TASKS —
a - In the text about the worship presentation software, what address does the lyrics OBS feed run on?
b - Rewrite the worship presentation software text from "Tier limits: 1" up to and including "its visual language.", changing "Starter" to "Basic".
c - Continue the text about the worship presentation software from its final sentence.

TEXT SECTION —
A structured catalog with sections — Verse, Chorus, Bridge, Pre-Chorus, Tag, Intro, Outro, Interlude. Search by song title, by artist, or by any lyric phrase. Each section becomes its own slide on the projector, so you can step through Chorus → Verse 2 → Chorus → Bridge with one click per section. Songs in the catalog are unlimited at every paid tier.

The lyrics output runs on its own OBS feed at localhost:5545, independent of the scripture feed at localhost:5544. Two browser sources, two streams, two independent operators.

This sounds like a small detail. In practice it changes how a streaming team works.

Without independent feeds, the streaming director has to coordinate every transition. “Hey, hold the lyrics, the pastor’s about to read scripture, swap to scripture, OK we’re back to lyrics.” With independent feeds, the in-room projector and the broadcast scene become orthogonal. The streaming director can hold the worship lyrics on the broadcast for an extra eight seconds while the in-room operator switches to a sermon-recap slide for the people physically in the room. The two operators stop coordinating on every change. Walkie-talkie traffic drops by half.

The other piece of the lyrics workflow is the Network Remote Operator. Pair a tablet or phone on the same Wi-Fi via a 6-digit PIN — LAN-only, no cloud round-trip — and the worship leader on stage can pick the next song from the rail without waving at the operator in the back. The projector follows. The lyrics catalog is searchable from the remote, the section advance is one tap, and the in-room operator gets a clear “leader is driving” indicator so there’s no fight over the source of truth. The pairing flow tells you how many remotes you’ve already paired and how many slots you have left.

Tier limits: 1 paired remote on Starter, 3 on Team, unlimited on Church.

Themes, exports, and the sermon archive

A few more things you get when you upgrade.

Custom themes. The free tier ships two — Classic Dark and Warm. The paid tier lets you build your own. Fonts, colours, image and video backgrounds, logos, layout. 1 saved custom theme on Starter (the “Duplicate theme” button disables when you hit the cap), unlimited on Team and Church. For most churches the visual identity matters; the screen behind the pastor is a brand surface, and a generic black-and-white template doesn’t match a church that has thought about its visual language.

EXTRACTED ENTRIES —
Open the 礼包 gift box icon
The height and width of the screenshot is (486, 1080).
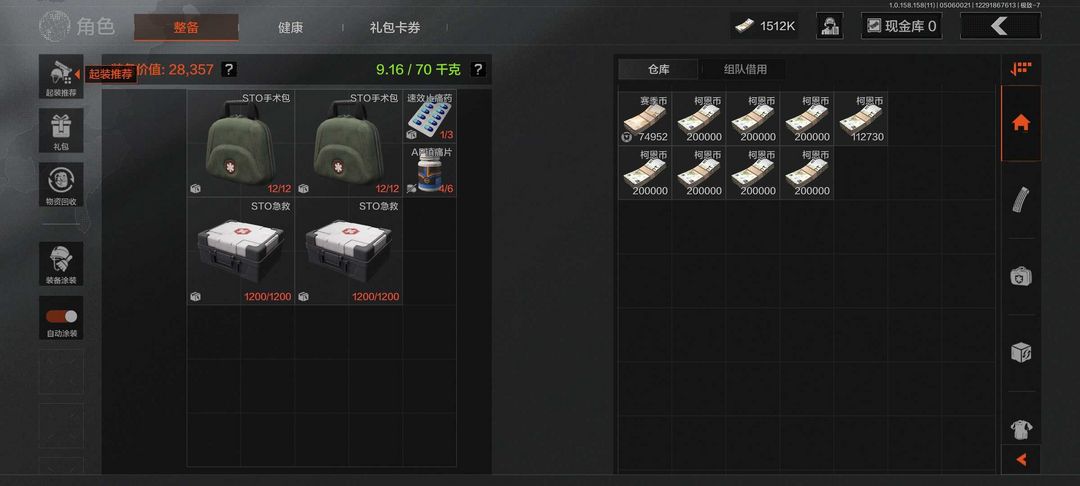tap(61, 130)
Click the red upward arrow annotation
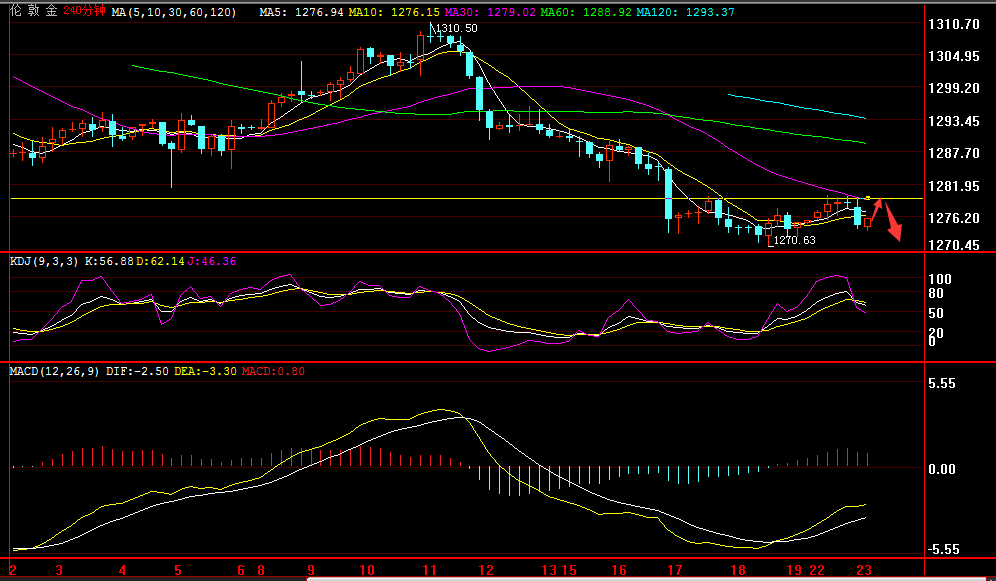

--

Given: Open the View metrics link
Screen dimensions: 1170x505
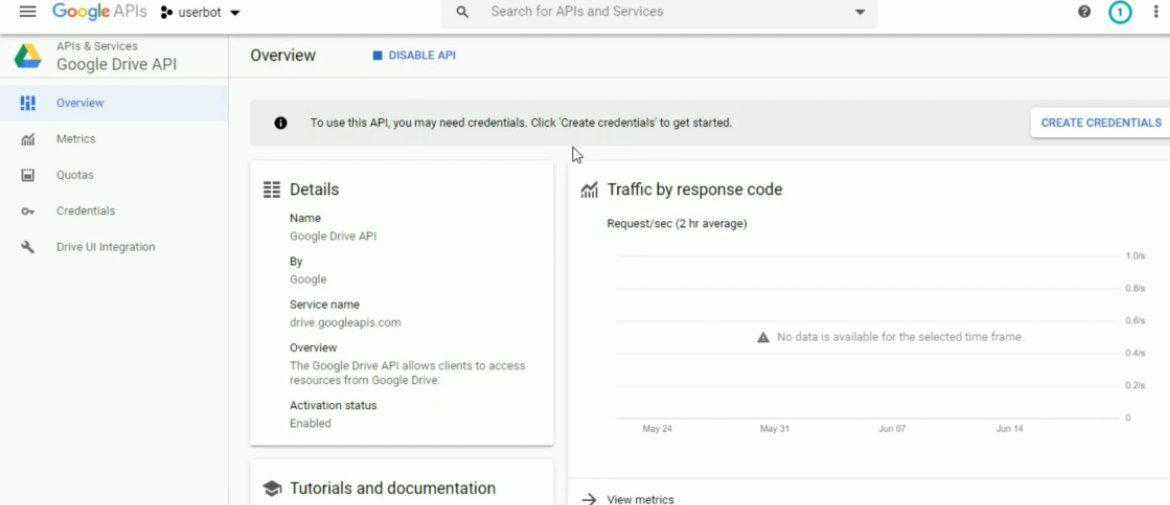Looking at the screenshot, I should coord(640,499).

...

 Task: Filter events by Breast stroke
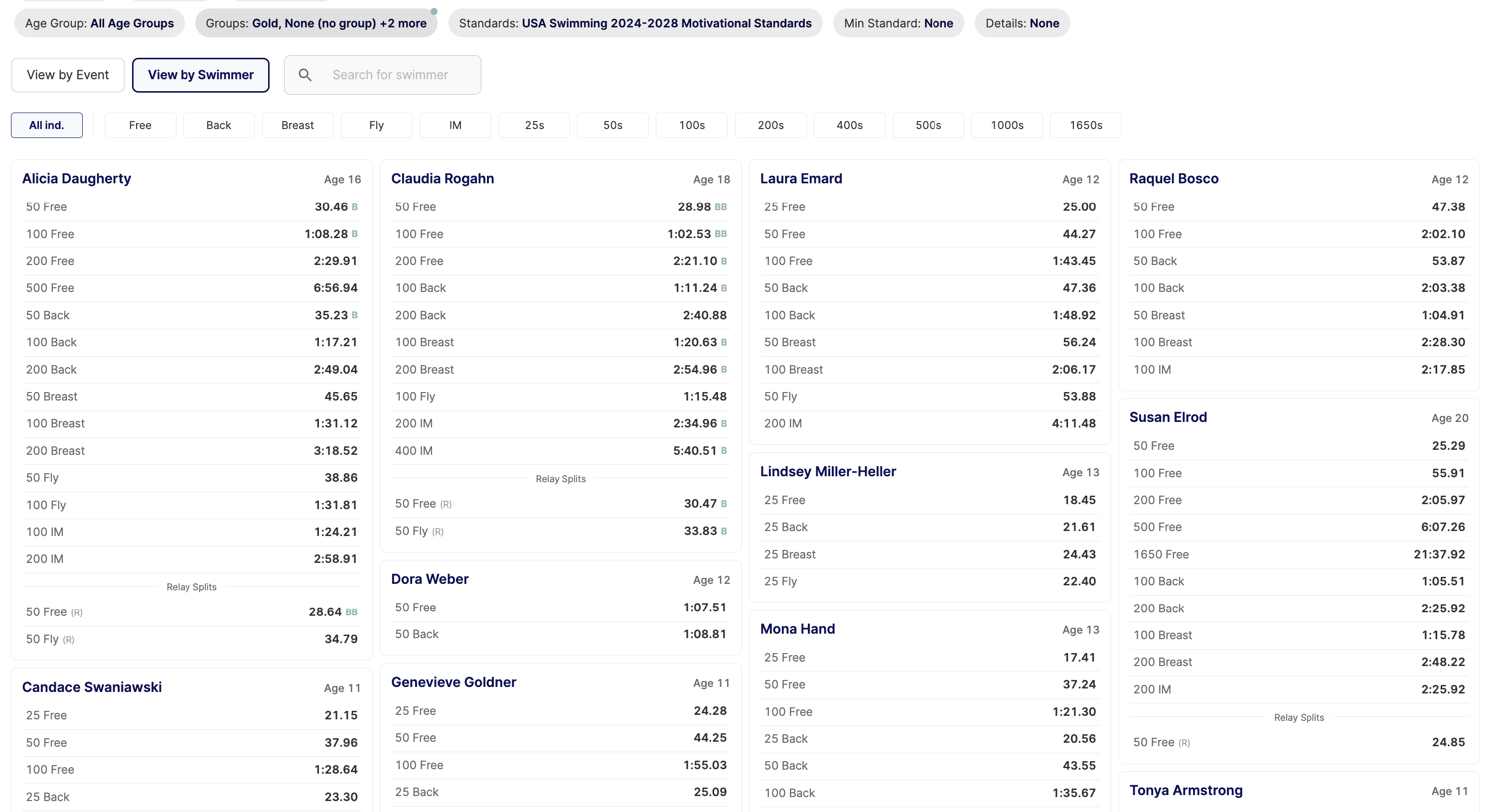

RESULTS BY TASK —
a - localhost:5545

b -
Tier limits: 1 paired remote on Basic, 3 on Team, unlimited on Church.

Themes, exports, and the sermon archive

A few more things you get when you upgrade.

Custom themes. The free tier ships two — Classic Dark and Warm. The paid tier lets you build your own. Fonts, colours, image and video backgrounds, logos, layout. 1 saved custom theme on Basic (the “Duplicate theme” button disables when you hit the cap), unlimited on Team and Church. For most churches the visual identity matters; the screen behind the pastor is a brand surface, and a generic black-and-white template doesn’t match a church that has thought about its visual language.

c -
Session history. Every service is recorded as a session — transcript, detected verses, displayed verses, dismissed suggestions. Searchable after the fact. Exports include:

  • Pastor PDF — the full transcript with verse callouts inline. The pastor reads back what they preached and where the references landed. Useful for sermon archives, for reviewing how a series flowed, and for re-using content. Unlimited at every paid tier.
  • AI Summary PDF — a short summary of the sermon’s themes and references, generated by the cloud reasoning layer. Useful for newsletters, for the church website, and for the “can you write up what was preached” email a small church gets every Monday. (This draws from your monthly cloud paraphrase budget.)
  • Hidden training JSONL exports for the geeks who want to feed their own pipelines.

Visible retention in the operator’s session list: 30 days on Starter, 6 months on Team, unlimited on Church. The “AI Summary PDF as sermon archive” workflow is a real reason mid-sized churches go from Starter to Team — the archive becomes part of the service-week rhythm.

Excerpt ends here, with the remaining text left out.